The world was sustained by strict compliance with the rules. She had been trained for that, to discern the line that divided the right from the wrong, to classify, catalog and discriminate what was acceptable and what not. This was definitely not acceptable.

He was damaged, a failure according to his own words. Brienne reviewed the file, searched for documents, read all records of his missions, at least what the Agency allowed her to know, with the level of security assigned to her. What happened was long before he was recruited, before he even was a candidate. A misfit boy at school, a troubled teenager, expelled twice, from private high schools, finally entering a military academy. Brienne had also gone to the same academy, but it had not been for misbehavior, but to follow the family tradition. There were titles, medals and honors on the Tarth wall, and she was the last one left to continue the legacy. And there she had been recruited.

Jaime Lannister was instead the second son of a powerful western businessman, surrounded by excessive luxuries and very few limits. At the academy he had not been a prominent student, but he had shown enough talent. When he continued his professional military career, recruiters had him in their sights, his name always appearing on the list of possible candidates. Then the missions came and the success. The most important were the Brotherhood capture and the War of the Usurper (code names). But it was not until the controversial case of Aerys Targaryen happened that the Agency decided to bring him into its ranks. In fact, they put him up against the wall, they gave him no choice.

He was the best in his group's physical training. He excelled in languages and history, and demonstrated a great aptitude for critical thinking and decision-making under pressure. He advanced so quickly in the stages of the standard program that he was assigned to a mission barely a year and a half after entering the Agency.  Brienne met him when she was transferred with Olenna Tyrrell, in the area of military psychology. She was in charge of doing the paperwork, carrying out the inspection of the subjects before each mission, recording the physical and mental health of those who survived to return to the world. He always came back. He seemed untouchable.  Jaime was good with mind games. He liked to confront her, try to disarm her defenses, filter into her mind, as if she were the enemy. Brienne had several difficult subjects in her charge. He was the worst. 

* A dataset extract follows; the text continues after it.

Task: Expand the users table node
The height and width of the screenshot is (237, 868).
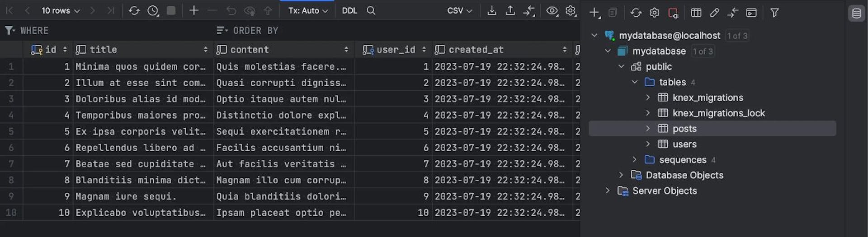Action: click(648, 144)
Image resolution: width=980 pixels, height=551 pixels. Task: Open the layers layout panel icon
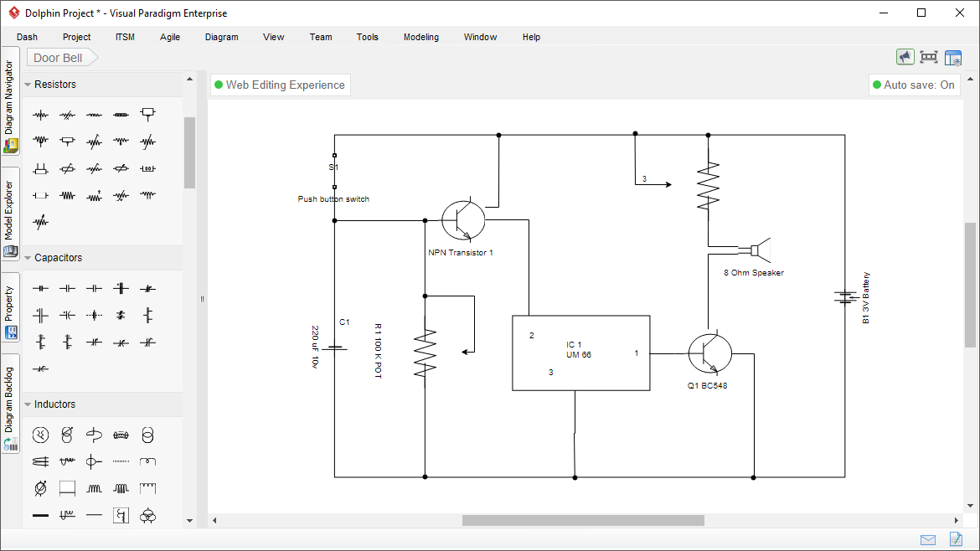953,56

Sometimes she felt that he knew her, really knew her, and that scared Brienne.

He once brought a winter rose on the interview table. He looked at her very seriously and she felt the stomach stir, felt a huge hole in her chest. That night, she cried in her bed like a child, until she fell asleep. Olenna gave her a week's vacation, maybe because she had guessed, perhaps because she knew the work was affecting her.

Meanwhile Jaime had been assigned to the Bolton case. He was in the active field for four months, and then lost for half a year. When they were about to seal his file and discharge him from service, he appeared in a small village in Harrenhall, sick, dying. His recovery took fourteen months. His body healed properly. But his mind... this happened with the agents. If they didn't die in the mission, they'd come home, became invalid or insane. Jaime insisted that his right hand had been cut off, but that was not true. His hand was still there, intact, functionally. Pain medication wasn't even necessary.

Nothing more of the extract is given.